DATA PROVIDED.
↓↓↓

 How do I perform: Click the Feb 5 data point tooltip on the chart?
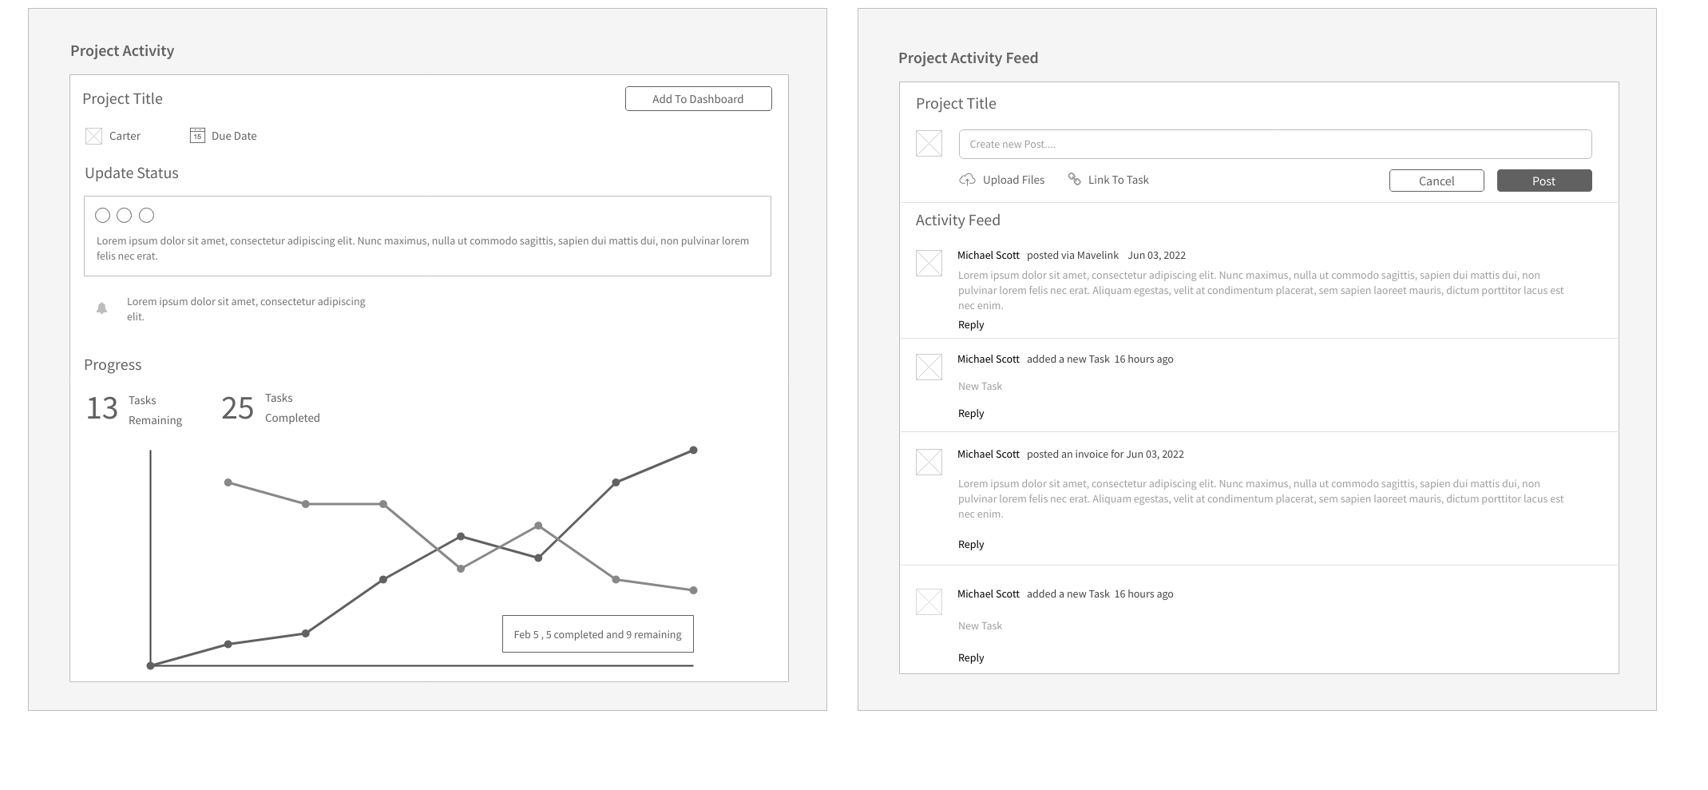pyautogui.click(x=597, y=633)
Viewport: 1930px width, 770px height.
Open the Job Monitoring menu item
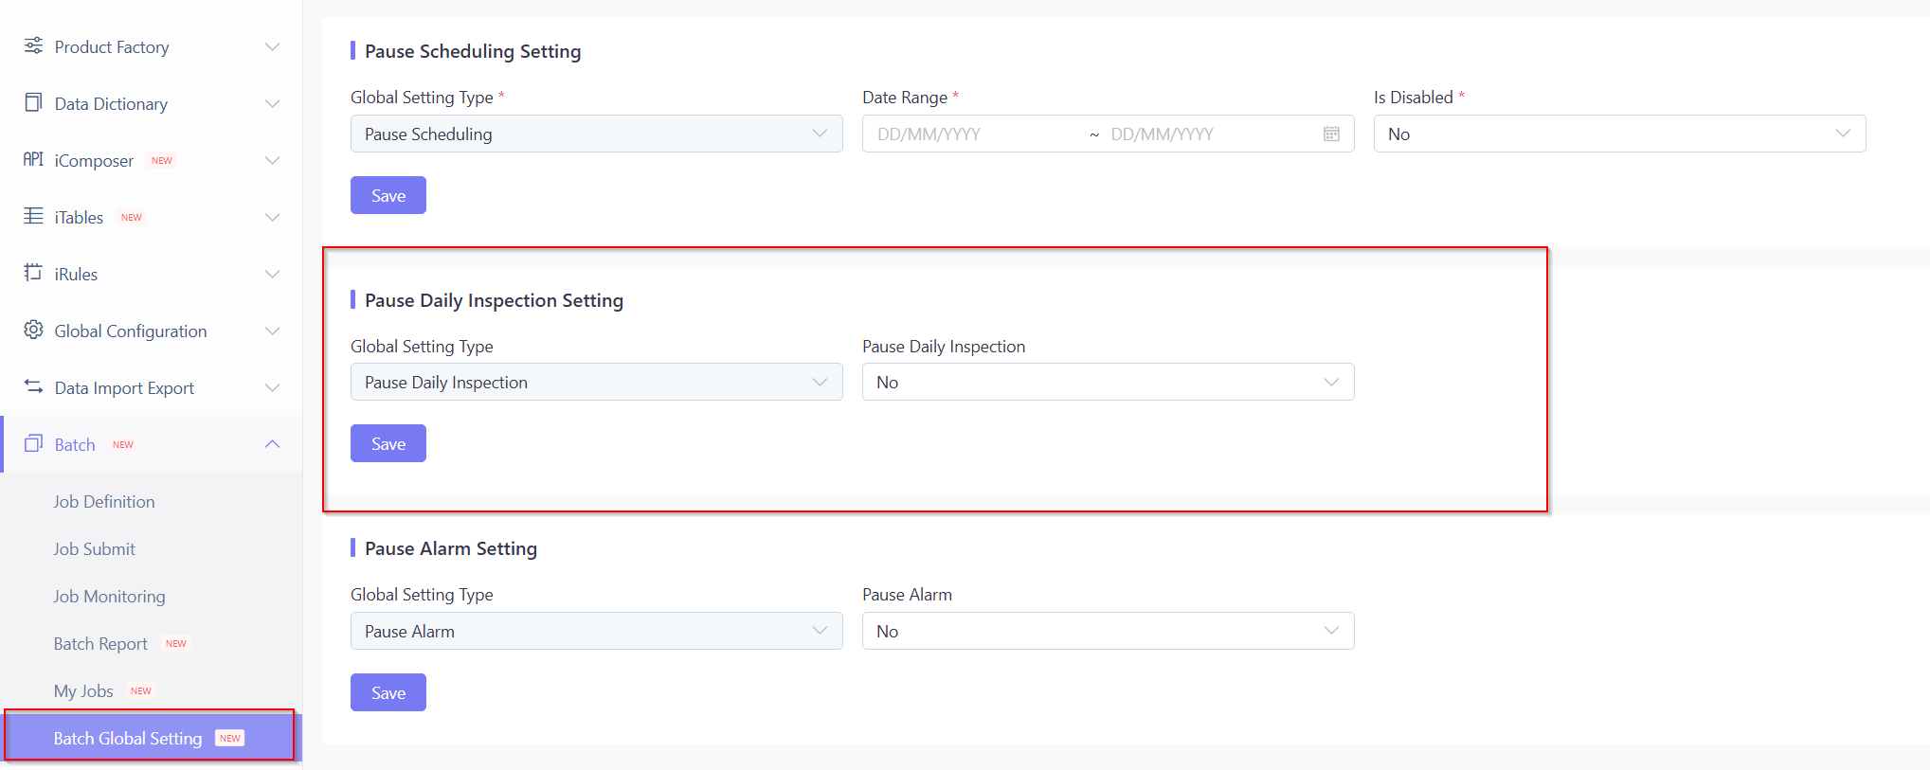tap(109, 597)
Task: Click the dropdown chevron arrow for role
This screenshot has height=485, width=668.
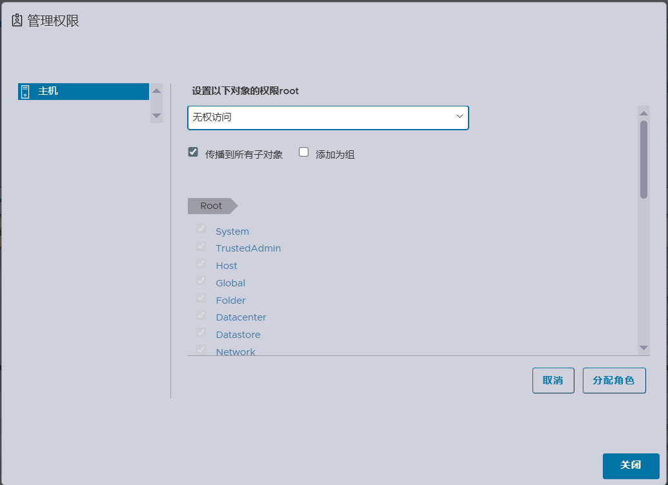Action: click(x=460, y=117)
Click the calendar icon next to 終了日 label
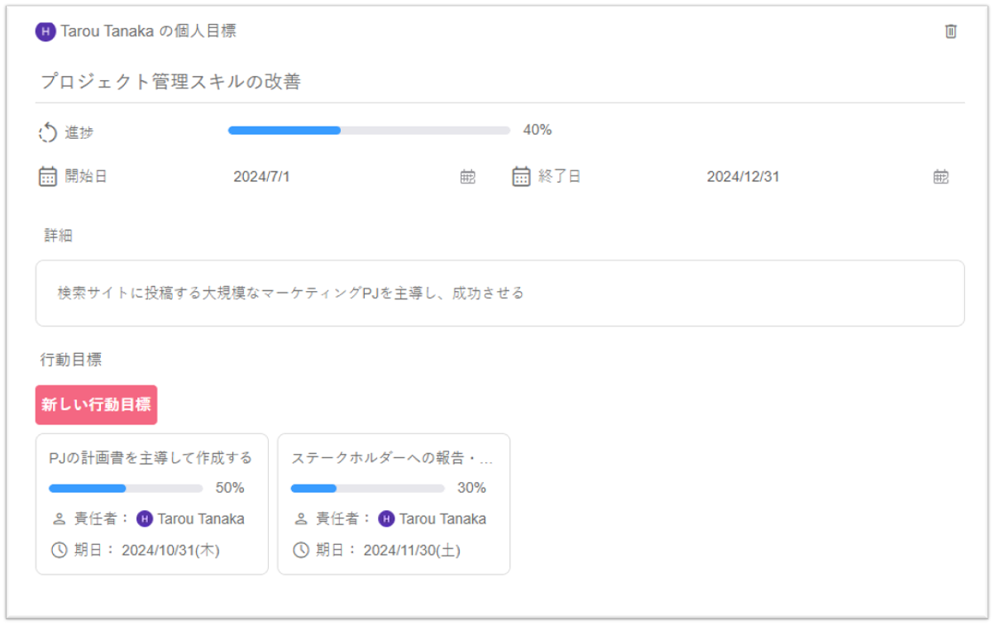The width and height of the screenshot is (994, 625). (x=520, y=175)
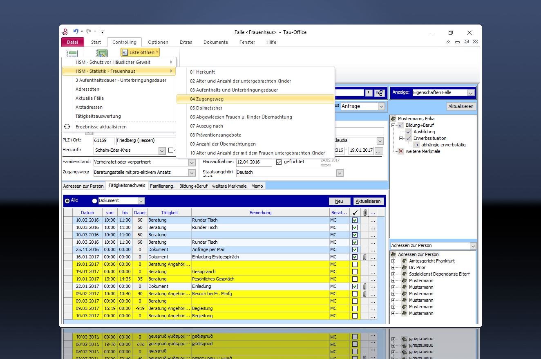The width and height of the screenshot is (541, 359).
Task: Click the Ergebnisse aktualisieren refresh icon
Action: coord(67,127)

↑↑↑

WHAT IS REQUIRED. Only the text of the listing above should be copied, exactly and with pictures left out.

TASK OUTPUT.
 How do I perform: Click the Feb 5 data point tooltip on the chart?
pyautogui.click(x=597, y=633)
Viewport: 1930px width, 770px height.
Open the Job Monitoring menu item
tap(109, 597)
Task: Click the dropdown chevron arrow for role
This screenshot has height=485, width=668.
Action: click(x=460, y=117)
Click the calendar icon next to 終了日 label
The width and height of the screenshot is (994, 625). (x=520, y=175)
The width and height of the screenshot is (541, 359).
Task: Click the Ergebnisse aktualisieren refresh icon
Action: coord(67,127)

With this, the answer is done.